- TASK LIST
(A) Repeat the portion of the Master of Wine article from "Mann began his candidacy" up to and including "with wine professionally.", word for word.
(B) Answer these questions using the Master of Wine article:
(i) How many Masters of Wine are there worldwide after the seven new titles?
(ii) How many wines are in the blind tasting portion of Stage 2?
(iii) In what year did Napa Valley Wine Academy open?
(C) List every company or organization that the Master of Wine article names.

- SOURCE PASSAGE

········

Seven wine industry professionals last week received their Master of Wine titles, bringing the population of Masters of Wine (MWs) worldwide to 396. Two of the recent additions are Americans: both are instructors at the Napa Valley Wine Academy.
Vanessa Conlin, head of wine for the online retailer Wine Access, and Curtis Mann, director of Alcohol and Beverages for the supermarket chain Raley’s, are not the first academy instructors to earn the title: they join seven of their colleagues who have already passed the rigorous curriculum that notoriously proceeds certification.
The London-based Institute of Masters of Wine, which awards the titles, is selective even about who can apply, according to Conlin. It took her four and a half years to pass the three official stages involved in procuring the title; she passed the most difficult portion, Stage 2, in fall of 2018.
“Stage two is a five-day exam involving a theory portion, which is essays about viticulture, and a practical portion, which is a three-day blind tasting of 36 wines,” Conlin said. Master of Wine candidates are expected to be able to identify, at a minimum, the variety and the region of the wine, as well as the vintage, commercial appeal, quality level and winemaking for wines from classic wine regions.
Mann began his candidacy for the MW title soon after Napa Valley Wine Academy opened in 2011; it took him eight years to complete the exam. But it’s been the process, he said, not only his obtaining the title, that has redefined the way he interacts with wine professionally.
“The great thing about the process is that it required me, as a retailer and an educator, to think super broadly about the whole wine industry,” he said. The studying he had to do to earn the title, which incorporated an understanding of government regulation of wine, has helped Mann recently with importing logistics in the face of shifting industry tariffs, he said.
Mann began his career in the Napa Valley at Rutherford’s ZD Wines; he lived in the valley in 2006 and 2007 after taking a marketing job with Trinchero, before he and his wife moved to Stockton for her job at Gallo. Mann describes his teaching at Napa Valley Wine Academy as “somewhat sporadic”; he’ll teach a few times a month for periods of time, and then go a few months without teaching at all.
“They might have me teach more, now that I’m a Master of Wine,” he said, laughing. “I do feel the need to help instruct students because it’s always good to have instructors that have the retail focus.”
Given the rigor of the tests, Conlin and Mann’s passage is a feat in itself, according to Peter Marks, vice president of education for Napa Valley Wine Academy. But the fact that they’ll join the existing miniature universe of Masters of Wine in their fellow instructors makes for a truly rare set of circumstances, according to Marks, himself a Master of Wine.
“One way I like to classify this; my former boss used to say that there are fewer Masters of wine than there are astronauts,” Marks said.

········

- SUPPLIED INFORMATION
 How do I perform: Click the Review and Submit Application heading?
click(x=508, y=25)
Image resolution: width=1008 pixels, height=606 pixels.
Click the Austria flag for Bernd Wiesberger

········

- SOLUTION SET
(A)
Mann began his candidacy for the MW title soon after Napa Valley Wine Academy opened in 2011; it took him eight years to complete the exam. But it’s been the process, he said, not only his obtaining the title, that has redefined the way he interacts with wine professionally.

(B)
(i) 396
(ii) 36
(iii) 2011

(C)
Napa Valley Wine Academy
Wine Access
Raley's
Institute of Masters of Wine
ZD Wines
Trinchero
Gallo